| WHAT NEEDS TO BE DONE |
Reproduce the passage of the private markets text between "1. Quarterly Statements: Advisers" and "a fairness opinion.", inclusive, with no changes.

| PAGE TEXT |
Private Markets: Who’s Watching Out for Individual Investors?

In debates over the need for additional regulatory protections for private market investors, a common argument is that these investors are predominantly large, sophisticated institutions capable of protecting themselves. However, the landscape has evolved significantly. Today, individual investors contribute a substantial portion of the capital raised by private asset managers, and their share of market is expected to continue to grow. This trend is often referred to as the “democratization of private markets.”

A recent illustration of this debate unfolded between the U.S. Securities and Exchange Commission (SEC) and a coalition of private fund manager associations (hereafter referred to as “Private Fund Managers”). In 2023, the SEC implemented new rules (“Rules”) to enhance the regulation of private fund advisors. The Private Fund Managers contested these Rules, asserting that the SEC exceeded its authority, given that existing laws presumed private fund investors could fend for themselves. In June 2024, the U.S. Court of Appeals for the Fifth Circuit vacated the Rules entirely.

Whether or not one agrees with the Court’s decision, some of the assumptions behind the differential treatment of investments intended for retail investors and those for institutional ones may no longer be true. In particular, the landscape of investors in private funds has changed dramatically since 1940 when the Investment Company and Investment Advisers Acts were enacted. With that in mind and with emphasis on the growing presence of individual investors in private funds, we look at the Rules from the perspective of what it may have meant for individual investors. In their absence, and mindful that there may be differences in interests among investors, we offer some strategies for individual investors to consider to better understand their investments and safeguard their interests in private funds.

SEC Private Fund Adviser Rules

In promulgating the Rules, the SEC sought to enhance the regulation of private fund advisers, providing better protection for investors and preventing fraud, deception, or manipulation by advisers. Some of the Rules applied to fund advisers registered with the SEC and others applied to all private fund advisers, which were defined expansively and consistent with existing regulation. When the SEC announced the new Rules, it said that it did so “on behalf of all investors – big or small, institutional or retail, sophisticated or not.”

The Rules introduced several key requirements for private fund advisers:

  1. Quarterly Statements: Advisers were to provide detailed information in their quarterly statements, including information about fees, expenses, and compensation.
  2. Annual Audits: Each managed fund required an annual audit.
  3. Fairness Opinions: Advisers proposing “GP-led secondary transactions” mandated a fairness opinion.
  4. Restrictions on Passing Through Certain Costs and Non-Pro Rata Costs: Private fund advisers were restricted from charging certain fees or expenses without disclosure or investor consent.

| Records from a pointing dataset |

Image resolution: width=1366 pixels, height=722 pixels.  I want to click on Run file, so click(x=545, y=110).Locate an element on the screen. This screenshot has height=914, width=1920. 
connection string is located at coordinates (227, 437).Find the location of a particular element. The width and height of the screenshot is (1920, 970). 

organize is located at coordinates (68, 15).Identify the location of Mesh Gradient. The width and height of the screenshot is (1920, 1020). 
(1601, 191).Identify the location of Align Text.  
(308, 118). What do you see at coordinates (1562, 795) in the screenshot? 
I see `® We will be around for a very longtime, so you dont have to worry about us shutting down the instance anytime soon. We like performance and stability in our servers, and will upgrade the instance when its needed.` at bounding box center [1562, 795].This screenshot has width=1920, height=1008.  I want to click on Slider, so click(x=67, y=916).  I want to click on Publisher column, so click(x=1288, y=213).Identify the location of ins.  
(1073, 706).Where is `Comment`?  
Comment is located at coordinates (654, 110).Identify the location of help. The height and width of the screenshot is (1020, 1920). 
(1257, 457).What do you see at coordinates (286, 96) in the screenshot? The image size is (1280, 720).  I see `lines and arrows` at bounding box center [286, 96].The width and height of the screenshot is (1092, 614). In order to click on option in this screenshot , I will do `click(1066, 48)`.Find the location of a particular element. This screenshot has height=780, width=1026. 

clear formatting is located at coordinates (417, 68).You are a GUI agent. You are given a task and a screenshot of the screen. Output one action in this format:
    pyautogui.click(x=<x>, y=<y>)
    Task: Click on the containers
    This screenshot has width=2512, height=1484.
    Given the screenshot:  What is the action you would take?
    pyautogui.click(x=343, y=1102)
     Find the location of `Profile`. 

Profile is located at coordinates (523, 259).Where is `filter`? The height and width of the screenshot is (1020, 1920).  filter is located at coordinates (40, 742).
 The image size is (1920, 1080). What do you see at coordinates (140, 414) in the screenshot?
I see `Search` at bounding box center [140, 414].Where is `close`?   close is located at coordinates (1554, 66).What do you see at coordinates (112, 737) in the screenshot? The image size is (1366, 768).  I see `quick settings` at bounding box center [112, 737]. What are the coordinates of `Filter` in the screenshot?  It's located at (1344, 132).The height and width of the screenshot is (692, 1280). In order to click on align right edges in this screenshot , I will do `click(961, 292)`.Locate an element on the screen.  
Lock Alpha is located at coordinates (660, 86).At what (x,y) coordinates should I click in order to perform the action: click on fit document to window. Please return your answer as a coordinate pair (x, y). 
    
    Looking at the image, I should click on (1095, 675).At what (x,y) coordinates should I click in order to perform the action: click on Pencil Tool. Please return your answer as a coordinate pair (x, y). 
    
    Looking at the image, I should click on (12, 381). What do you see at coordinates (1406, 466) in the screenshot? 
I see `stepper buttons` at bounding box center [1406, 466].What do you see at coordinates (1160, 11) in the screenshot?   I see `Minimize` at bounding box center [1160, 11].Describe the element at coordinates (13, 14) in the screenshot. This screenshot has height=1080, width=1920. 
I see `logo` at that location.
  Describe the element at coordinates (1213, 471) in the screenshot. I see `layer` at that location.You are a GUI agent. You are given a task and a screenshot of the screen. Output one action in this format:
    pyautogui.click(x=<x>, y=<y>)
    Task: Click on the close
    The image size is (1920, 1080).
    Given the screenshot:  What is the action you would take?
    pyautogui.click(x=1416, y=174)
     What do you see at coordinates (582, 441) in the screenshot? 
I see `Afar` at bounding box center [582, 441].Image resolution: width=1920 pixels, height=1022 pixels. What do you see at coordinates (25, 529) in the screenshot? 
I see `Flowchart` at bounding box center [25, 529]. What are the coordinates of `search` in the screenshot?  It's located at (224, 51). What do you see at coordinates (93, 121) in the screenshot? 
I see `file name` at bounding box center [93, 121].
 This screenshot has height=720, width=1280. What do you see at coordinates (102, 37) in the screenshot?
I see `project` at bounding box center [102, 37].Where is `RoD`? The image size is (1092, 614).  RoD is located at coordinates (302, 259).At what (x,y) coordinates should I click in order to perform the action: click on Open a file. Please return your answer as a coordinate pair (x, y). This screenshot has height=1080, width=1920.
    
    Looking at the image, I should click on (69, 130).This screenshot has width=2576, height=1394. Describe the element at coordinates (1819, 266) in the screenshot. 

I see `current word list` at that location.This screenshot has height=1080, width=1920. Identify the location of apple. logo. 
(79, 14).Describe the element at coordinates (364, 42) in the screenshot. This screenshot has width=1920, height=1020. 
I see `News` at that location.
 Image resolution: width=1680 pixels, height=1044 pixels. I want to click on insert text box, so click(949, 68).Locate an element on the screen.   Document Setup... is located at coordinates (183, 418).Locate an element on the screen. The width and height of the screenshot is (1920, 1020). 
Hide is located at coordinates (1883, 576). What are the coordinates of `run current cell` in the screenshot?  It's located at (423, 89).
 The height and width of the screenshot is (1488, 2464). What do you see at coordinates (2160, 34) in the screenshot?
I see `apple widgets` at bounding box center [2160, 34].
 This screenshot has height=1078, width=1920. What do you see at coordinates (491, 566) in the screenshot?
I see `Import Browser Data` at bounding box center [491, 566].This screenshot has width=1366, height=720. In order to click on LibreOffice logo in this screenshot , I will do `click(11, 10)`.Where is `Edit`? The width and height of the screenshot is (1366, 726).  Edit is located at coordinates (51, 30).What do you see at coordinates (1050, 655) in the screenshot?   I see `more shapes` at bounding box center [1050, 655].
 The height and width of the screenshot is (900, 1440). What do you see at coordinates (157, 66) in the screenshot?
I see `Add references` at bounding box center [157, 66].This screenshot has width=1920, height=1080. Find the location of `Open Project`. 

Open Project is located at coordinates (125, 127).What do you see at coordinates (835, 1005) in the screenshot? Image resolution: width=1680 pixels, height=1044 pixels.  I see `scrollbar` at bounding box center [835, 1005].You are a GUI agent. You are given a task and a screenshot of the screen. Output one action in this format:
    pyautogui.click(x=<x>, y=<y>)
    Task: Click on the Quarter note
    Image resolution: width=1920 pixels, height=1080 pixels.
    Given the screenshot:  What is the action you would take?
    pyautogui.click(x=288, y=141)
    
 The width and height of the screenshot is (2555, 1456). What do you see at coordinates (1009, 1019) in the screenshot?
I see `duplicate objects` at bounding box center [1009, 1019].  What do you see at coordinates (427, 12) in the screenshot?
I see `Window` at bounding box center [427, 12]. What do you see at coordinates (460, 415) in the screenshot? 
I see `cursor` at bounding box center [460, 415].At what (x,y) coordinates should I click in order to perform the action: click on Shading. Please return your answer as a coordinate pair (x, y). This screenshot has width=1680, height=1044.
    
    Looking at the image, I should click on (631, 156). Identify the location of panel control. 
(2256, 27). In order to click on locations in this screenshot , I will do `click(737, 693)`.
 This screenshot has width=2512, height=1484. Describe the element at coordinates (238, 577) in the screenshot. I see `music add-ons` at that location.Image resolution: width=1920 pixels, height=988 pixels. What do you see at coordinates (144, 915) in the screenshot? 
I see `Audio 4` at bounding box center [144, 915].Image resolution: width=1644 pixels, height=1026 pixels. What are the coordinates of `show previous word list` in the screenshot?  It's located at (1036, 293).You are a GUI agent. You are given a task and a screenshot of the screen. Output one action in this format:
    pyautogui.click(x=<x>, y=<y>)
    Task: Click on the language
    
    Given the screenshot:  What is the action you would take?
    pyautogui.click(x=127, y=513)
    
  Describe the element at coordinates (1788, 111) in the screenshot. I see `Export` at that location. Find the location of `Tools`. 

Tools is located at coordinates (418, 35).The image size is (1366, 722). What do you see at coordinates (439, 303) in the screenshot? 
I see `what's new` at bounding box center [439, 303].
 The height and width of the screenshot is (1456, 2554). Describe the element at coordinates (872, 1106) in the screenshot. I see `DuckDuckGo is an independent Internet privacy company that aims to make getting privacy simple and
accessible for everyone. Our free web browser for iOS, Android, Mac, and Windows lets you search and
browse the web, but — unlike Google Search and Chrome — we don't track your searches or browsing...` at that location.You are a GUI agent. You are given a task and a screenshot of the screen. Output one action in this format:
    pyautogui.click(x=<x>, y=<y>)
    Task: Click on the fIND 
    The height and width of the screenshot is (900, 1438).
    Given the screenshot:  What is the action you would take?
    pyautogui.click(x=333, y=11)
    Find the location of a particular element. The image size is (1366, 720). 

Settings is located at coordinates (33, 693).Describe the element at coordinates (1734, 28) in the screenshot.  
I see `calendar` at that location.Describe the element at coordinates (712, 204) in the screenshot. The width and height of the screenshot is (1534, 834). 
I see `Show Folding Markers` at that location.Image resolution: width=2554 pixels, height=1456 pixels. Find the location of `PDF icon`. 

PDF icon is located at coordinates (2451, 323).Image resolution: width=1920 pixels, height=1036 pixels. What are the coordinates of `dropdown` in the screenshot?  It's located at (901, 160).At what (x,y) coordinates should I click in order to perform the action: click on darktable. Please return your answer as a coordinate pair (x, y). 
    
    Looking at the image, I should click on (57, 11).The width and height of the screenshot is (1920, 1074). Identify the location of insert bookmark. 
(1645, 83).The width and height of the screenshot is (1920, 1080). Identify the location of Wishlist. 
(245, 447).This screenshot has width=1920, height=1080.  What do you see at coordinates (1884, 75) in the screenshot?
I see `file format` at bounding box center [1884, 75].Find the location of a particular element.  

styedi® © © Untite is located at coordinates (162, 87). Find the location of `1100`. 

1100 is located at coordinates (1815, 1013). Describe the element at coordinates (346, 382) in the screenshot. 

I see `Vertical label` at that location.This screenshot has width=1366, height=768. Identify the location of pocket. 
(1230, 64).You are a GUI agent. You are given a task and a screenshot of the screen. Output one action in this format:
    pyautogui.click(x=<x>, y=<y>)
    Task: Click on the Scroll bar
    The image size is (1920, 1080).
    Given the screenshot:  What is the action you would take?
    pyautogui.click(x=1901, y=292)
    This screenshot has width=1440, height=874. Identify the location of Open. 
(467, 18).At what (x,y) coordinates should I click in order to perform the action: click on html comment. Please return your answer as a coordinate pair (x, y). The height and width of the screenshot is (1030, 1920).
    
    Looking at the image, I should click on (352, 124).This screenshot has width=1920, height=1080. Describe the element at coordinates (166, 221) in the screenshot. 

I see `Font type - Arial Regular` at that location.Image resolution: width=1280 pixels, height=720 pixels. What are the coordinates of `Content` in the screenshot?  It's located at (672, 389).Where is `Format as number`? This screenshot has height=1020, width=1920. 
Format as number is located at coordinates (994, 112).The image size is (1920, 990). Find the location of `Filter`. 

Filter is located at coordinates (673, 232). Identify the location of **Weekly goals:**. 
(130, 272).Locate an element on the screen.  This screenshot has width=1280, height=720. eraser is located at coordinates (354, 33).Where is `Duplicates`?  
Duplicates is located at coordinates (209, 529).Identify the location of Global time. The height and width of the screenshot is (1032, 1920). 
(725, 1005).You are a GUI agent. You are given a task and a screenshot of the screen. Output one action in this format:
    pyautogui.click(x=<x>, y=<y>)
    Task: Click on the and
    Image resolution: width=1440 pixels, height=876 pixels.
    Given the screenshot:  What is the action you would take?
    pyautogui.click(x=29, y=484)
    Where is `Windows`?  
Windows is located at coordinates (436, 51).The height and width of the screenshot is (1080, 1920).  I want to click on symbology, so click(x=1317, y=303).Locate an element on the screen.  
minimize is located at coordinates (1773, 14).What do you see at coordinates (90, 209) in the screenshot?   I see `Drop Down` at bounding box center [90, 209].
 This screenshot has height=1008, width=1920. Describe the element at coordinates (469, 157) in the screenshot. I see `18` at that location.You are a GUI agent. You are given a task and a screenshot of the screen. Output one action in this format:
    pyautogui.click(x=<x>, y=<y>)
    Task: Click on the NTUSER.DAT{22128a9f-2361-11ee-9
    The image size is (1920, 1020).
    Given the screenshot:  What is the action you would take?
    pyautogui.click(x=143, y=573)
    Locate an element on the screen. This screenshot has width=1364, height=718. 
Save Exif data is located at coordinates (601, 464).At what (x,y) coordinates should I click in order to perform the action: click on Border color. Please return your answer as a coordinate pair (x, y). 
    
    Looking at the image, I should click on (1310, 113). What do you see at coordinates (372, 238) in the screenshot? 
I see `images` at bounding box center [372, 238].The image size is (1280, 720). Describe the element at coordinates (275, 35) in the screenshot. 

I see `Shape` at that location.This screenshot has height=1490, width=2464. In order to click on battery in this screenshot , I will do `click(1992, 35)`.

| THE ANSWER |
1. Quarterly Statements: Advisers were to provide detailed information in their quarterly statements, including information about fees, expenses, and compensation.
  2. Annual Audits: Each managed fund required an annual audit.
  3. Fairness Opinions: Advisers proposing “GP-led secondary transactions” mandated a fairness opinion.